Le 25 août 2025, Léa Salamé a repris le flambeau d'Anne-Sophie Lapix dans le 20h de France 2. Au programme : nouveau visage, nouvelle voix et nouveau style pour la chaîne, qui avait déjà approché la présentatrice de la matinale de France Inter en 2017.
Très convoitée, notamment par BFMTV, qu'elle a refusé de rejoindre malgré une belle proposition financière, la journaliste de 46 ans ne dit jamais "non" à un défi, qu'il soit professionnel ou personnel. En effet, en plus de son talk-show Quelle époque !, tous les samedis soirs, sur France 2, qu'elle conserve, elle se voit aussi reprendre les manettes de diverses émissions politiques, comme la présentation du deuxième tour des municipales, le 22 mars.
Côté vie privée, la belle mère d'Alexandre, le fils issu d'une précédent union de son cher et tendre, et maman d'un petit Gabriel, né en 2017 de ses amours avec son compagnon Raphaël Glucksmann, n'hésite pas à changer de lieu d'habitation si elle considère que sa famille et elle y seront mieux.
Ainsi, alors qu'ils ont longtemps vécu dans un appartement du 9ème arrondissement de Paris loué par l'eurodéputé Place Publique, le couple a fait ses valises à l'été 2025. Direction un ancien appartement chargé d’histoire familiale pour son compagnon. Comme l’a révélé Libération dans un portrait publié le 24 juillet 2025, ce logement n’est en effet autre que l’ancien domicile de ses parents, le philosophe André Glucksmann et son épouse Françoise, dite "Fanfan", aujourd’hui tous deux décédés.

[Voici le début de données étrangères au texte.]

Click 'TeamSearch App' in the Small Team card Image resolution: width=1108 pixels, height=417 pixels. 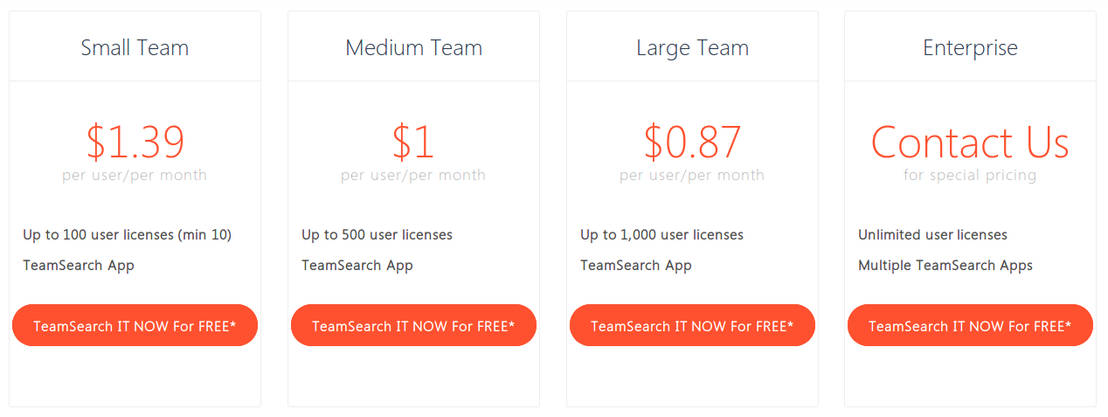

C'était durant l'été 2023 qu'il annonçait la brutale disparition de sa mère sur ses réseaux. Après "des mois de lutte acharnée contre la maladie", cette dernière s'en est allée "apaisée", "dans une esquisse de sourire triste et beau". Après le drame, l'essayiste et homme politique a fait le choix de conserver ce bien familial avant d’envisager de s’y installer avec sa compagne et leur famille recomposée.

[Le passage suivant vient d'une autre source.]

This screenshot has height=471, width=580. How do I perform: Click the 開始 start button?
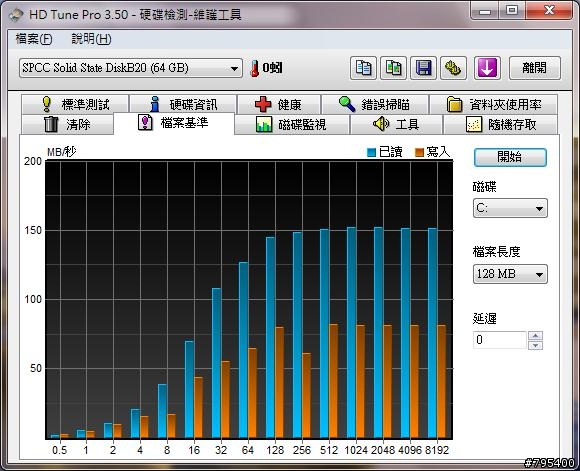point(510,157)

La localisation précise de cet appartement reste volontairement discrète. Mais on sait néanmoins qu'aujourd'hui, le couple vit au milieu d'un "mausolée de photos et de livres", "habité par des bons fantômes", comme le décrivait Léa Salamé à Libération. Au même journal, son compagnon avait expliqué, quelques mois plus tôt, qu'il avait entrepris de le vider "petit à petit", avec l’idée d’y vivre un jour. C'est maintenant chose faite.